◆ Task directions: Copy each line of the records that contains the word "pixels".

◆ Given records:
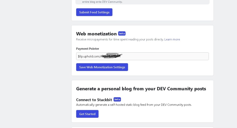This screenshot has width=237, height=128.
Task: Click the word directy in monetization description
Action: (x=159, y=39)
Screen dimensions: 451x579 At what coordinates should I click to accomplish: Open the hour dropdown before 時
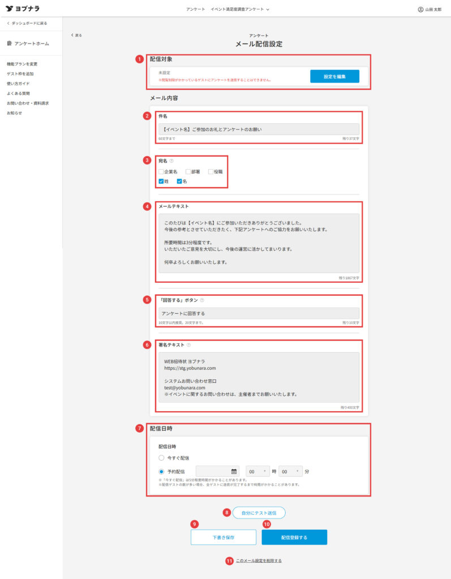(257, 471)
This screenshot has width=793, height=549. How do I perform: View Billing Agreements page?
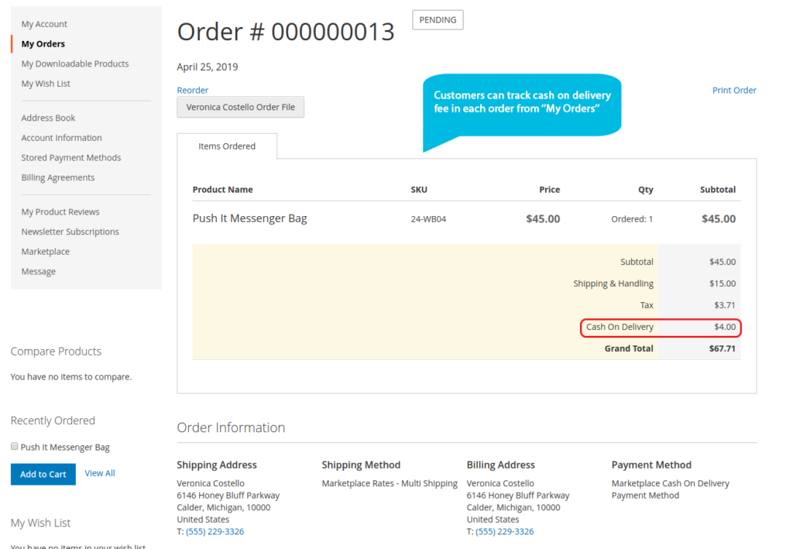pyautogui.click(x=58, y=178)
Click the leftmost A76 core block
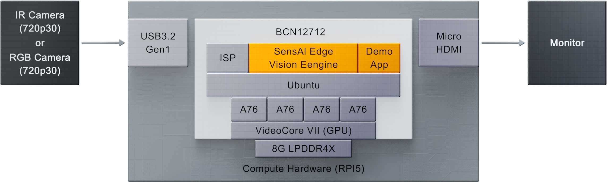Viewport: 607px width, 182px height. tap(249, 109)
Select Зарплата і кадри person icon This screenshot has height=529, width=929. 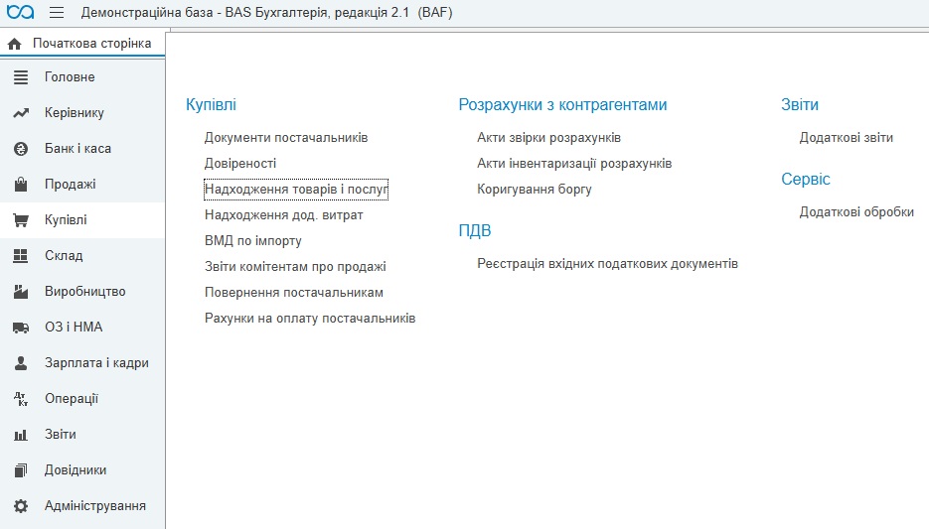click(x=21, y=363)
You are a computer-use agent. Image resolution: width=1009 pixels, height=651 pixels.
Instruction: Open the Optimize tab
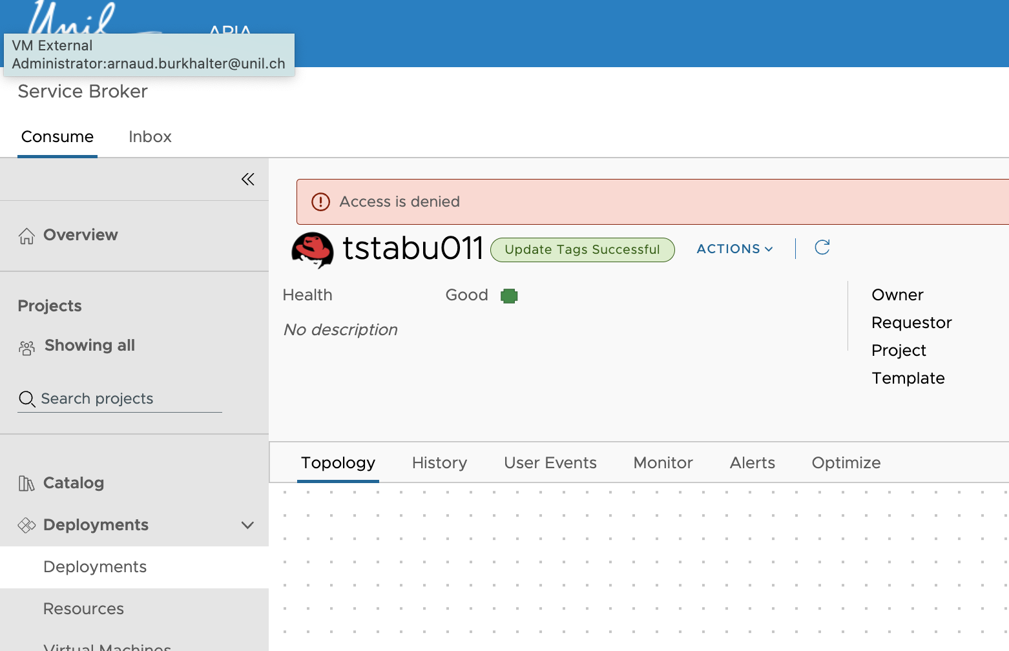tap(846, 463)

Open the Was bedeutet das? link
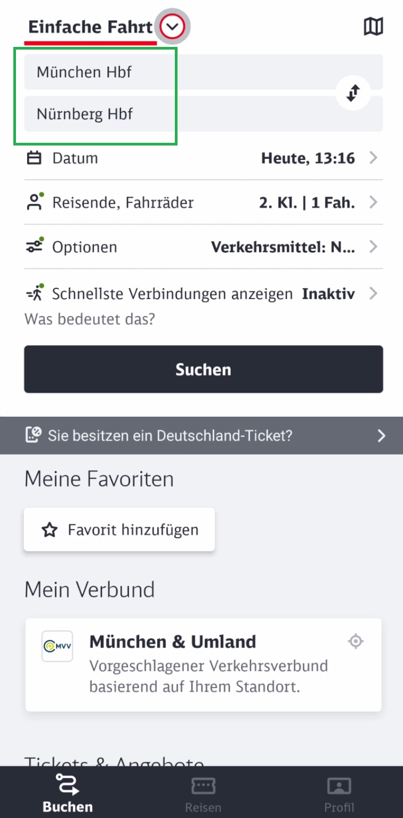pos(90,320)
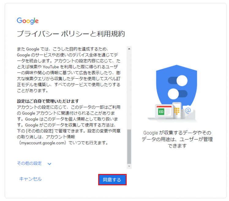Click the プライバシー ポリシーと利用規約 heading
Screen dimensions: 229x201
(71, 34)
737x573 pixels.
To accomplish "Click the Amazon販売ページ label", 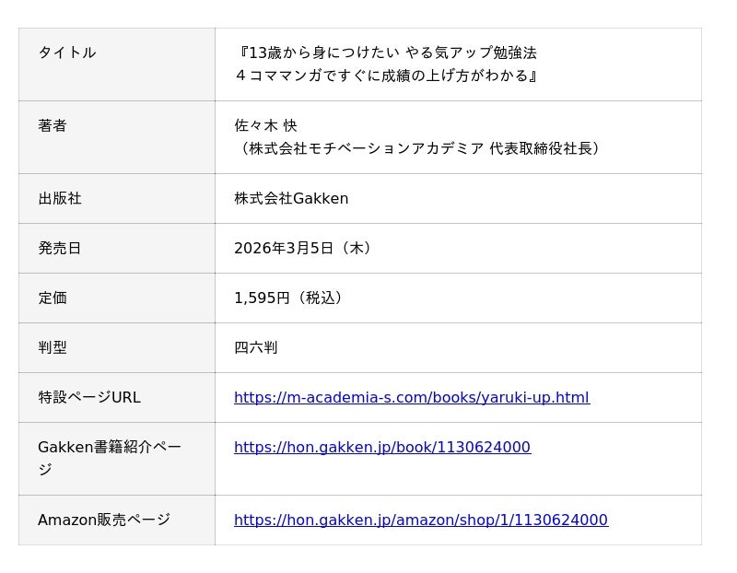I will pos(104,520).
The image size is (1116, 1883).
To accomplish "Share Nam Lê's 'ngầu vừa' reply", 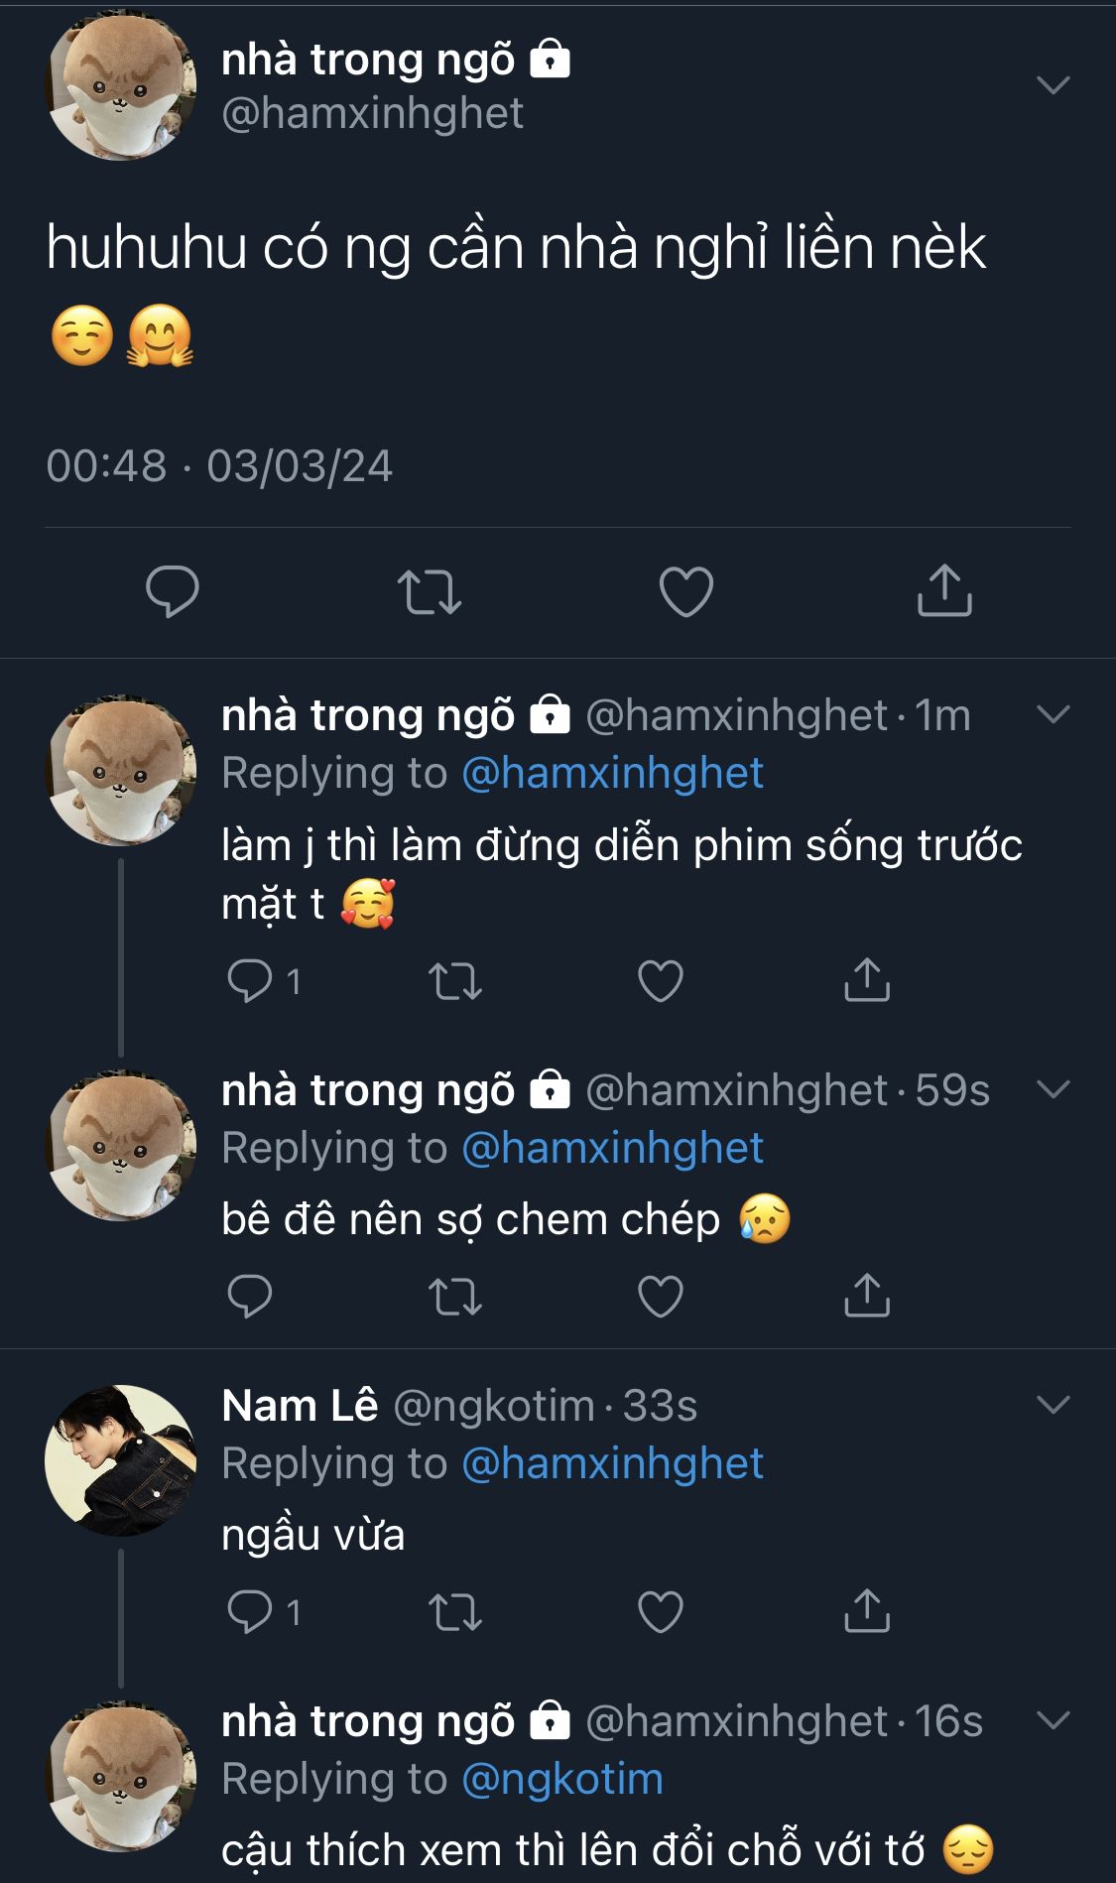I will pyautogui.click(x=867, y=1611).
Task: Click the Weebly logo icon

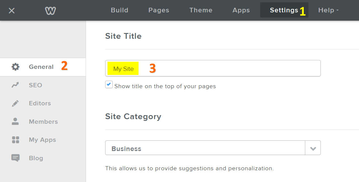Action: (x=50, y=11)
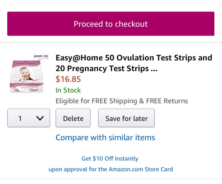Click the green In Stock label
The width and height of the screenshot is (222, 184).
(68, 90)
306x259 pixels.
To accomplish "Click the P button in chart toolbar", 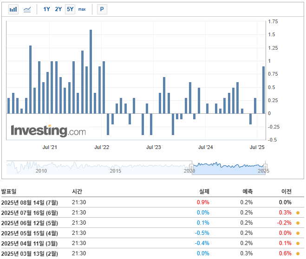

◆ Response below:
You are a computer-use agent. Image resolution: width=1009 pixels, height=651 pixels.
737x573 pixels.
306x259 pixels.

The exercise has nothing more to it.